Director Damien Chazelle has delivered some of my favorite films the past few years, from his brutal, searing character study "Whiplash" to his modern take on the MGM Musical "La La Land", he's blazed a trail through different genres.

He continues that path with his new biography of Neil Armstrong and the space program, FIRST MAN.

A distant film brother of Philip Kaufman's rah-rah "The Right Stuff", its focus is a much more complicated man, whose life has somehow delivered him to be the right man for the first lunar mission.

Ryan Gosling (Drive, La La Land) has his most reserved role as Armstrong.
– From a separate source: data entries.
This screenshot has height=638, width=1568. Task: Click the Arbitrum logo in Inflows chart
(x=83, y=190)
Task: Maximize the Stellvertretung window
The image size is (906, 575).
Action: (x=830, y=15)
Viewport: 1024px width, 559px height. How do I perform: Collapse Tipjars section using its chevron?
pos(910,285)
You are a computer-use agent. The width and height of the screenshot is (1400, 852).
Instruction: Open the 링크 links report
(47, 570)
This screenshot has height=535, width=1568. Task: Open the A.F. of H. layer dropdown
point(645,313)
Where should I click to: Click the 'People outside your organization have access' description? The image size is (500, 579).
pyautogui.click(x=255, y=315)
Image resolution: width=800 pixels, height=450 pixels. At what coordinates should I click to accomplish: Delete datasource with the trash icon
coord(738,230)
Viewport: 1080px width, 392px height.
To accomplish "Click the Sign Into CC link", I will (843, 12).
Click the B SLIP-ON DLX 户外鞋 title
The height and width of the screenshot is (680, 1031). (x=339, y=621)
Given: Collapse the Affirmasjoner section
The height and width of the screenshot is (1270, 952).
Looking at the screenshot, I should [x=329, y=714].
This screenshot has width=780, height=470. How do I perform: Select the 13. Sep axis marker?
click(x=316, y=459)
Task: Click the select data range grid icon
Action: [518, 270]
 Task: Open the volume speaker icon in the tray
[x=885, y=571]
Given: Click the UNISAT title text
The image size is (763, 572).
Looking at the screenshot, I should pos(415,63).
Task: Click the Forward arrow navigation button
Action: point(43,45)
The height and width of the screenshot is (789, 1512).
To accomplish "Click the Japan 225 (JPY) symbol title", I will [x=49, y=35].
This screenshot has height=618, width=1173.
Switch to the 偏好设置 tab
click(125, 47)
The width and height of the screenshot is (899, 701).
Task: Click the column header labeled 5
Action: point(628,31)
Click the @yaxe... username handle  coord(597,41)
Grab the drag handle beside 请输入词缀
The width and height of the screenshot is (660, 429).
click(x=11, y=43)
We meet him as a young, happy civilian engineer, in love with his wife Janet and a new young family. Janet's really well played in the showier of the two roles by Claire Foy (The Crown). Their relationship is strained when their young daughter battles cancer and Armstrong finds respite in the space program, more at home at in a capsule than he is at the kitchen table.

The film pops fairly quickly through time, showing the very early days of the space program, the initial voyages of the Mercury program and eventually the Apollo missions.

The film is half quiet character study and half suspenseful action film as Armstrong and the NASA team forge new ground in their quest to reach the moon.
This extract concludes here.